AKK a proposé la notion de « responsabilité indépendante » des États nationaux, s’opposant ainsi explicitement à l’émergence d’un « super-État européen ».
Bien sûr, la raison de cette position n’est pas seulement la ladrerie allemande, mais aussi la prise en compte des autres pays européens, particulièrement aux frontières occidentales de l’Allemagne, qui craignent de perdre leur identité, de se dissoudre dans un super-État et donc de perdre leur droit de vote. Puisque le leader informel de l’UE est toujours l’Allemagne, et non la France, Berlin est tout simplement obligée d’intégrer d’autres opinions à la sienne.
Pour résumer
La réponse est donc loin de ce que Paris souhaitait, qui proposait seulement aux Allemands d’accepter puis de remplir le canevas d’un super-État européen avec leur substance, de partager leur prospérité avec tout le monde, de manière à ce qu’ensuite des politiciens interventionnistes comme Macron puissent diriger l’ensemble par-dessus la tête des Allemands et des autres Européens.
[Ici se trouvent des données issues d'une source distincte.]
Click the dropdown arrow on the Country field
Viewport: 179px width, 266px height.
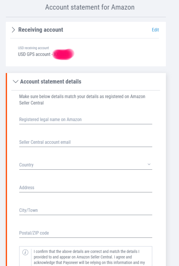(x=149, y=164)
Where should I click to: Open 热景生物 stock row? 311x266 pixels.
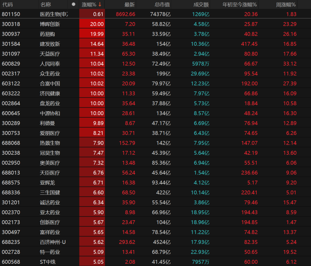(x=50, y=143)
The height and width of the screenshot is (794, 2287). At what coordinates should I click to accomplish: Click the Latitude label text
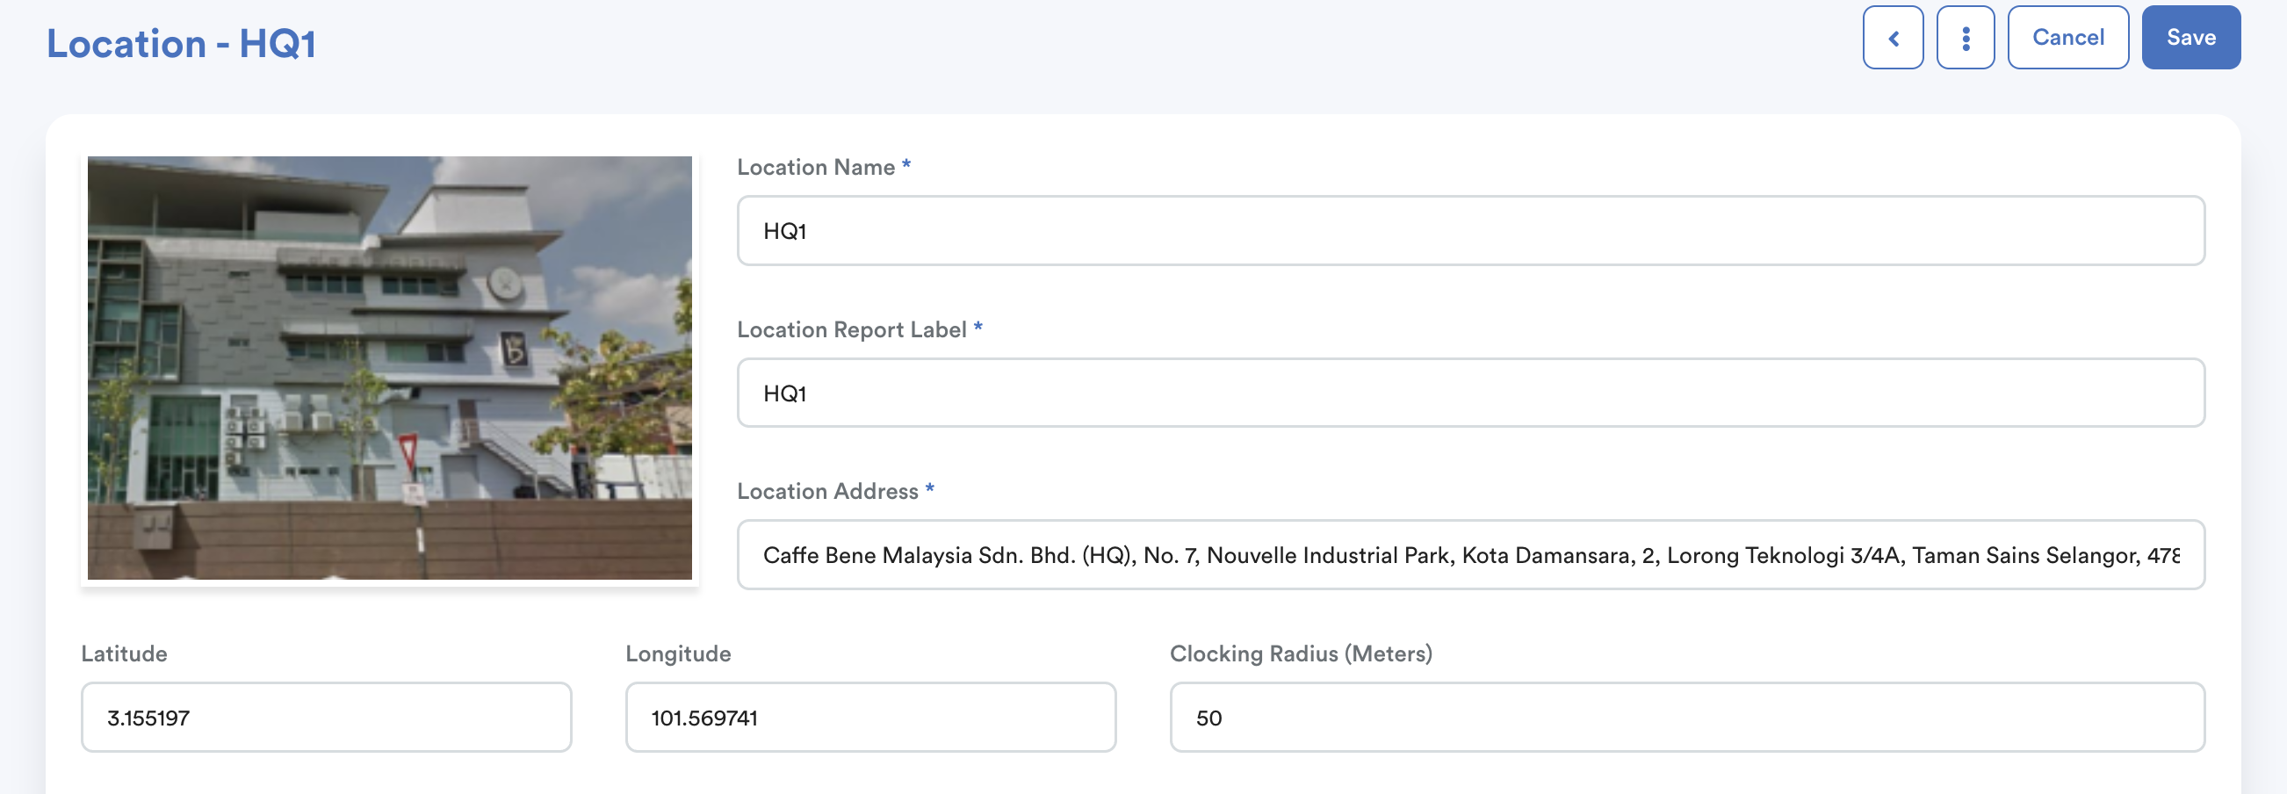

Il est ainsi devenu clair que, si Berlin est favorable au renforcement de l’intégration européenne, c’est en commençant par les politiques étrangères et de défense alors que de son côté, Paris insiste sur les domaines financier et social. Et même si les deux souhaitent réformer l’UE, ils voient cette réforme d’une manière entièrement différente, notamment pour ce qui concerne l’addition finale du banquet. La France, généreuse aux dépens des autres, pense que les Allemands la paieront. Les Allemands, que chacun paiera pour soi.
Bien sûr, on a été agacé à Paris, alors que c’est exactement la réponse qu’on pouvait attendre de Berlin. C’est pourquoi Macron a fait mine de trahir Merkel au sujet de la construction du pipe-line North Stream 2, en se positionnant soudain du côté des critiques envers l’Allemagne, avant de reprendre le cours de son soutien habituel à Berlin au dernier moment.
Certes, fin janvier, des dirigeants français et allemands ont signé à Aix-la-Chapelle un accord global sur une extension de la coopération bilatérale, dans le but de parler d’une seule voix et d’agir de conserve en Europe et dans le monde. La réalité, cependant, c’est que la création d’une nouvel « empire de Charlemagne » par les deux pays n’est pas une perspective si proche, et s’avèrera peut-être irréalisable, se résumant à des efforts isolés, menés à des vitesses et des cadences différentes. Et pour cause : les signataires n’ont pas trouvé de consensus sur l’ordre des priorités.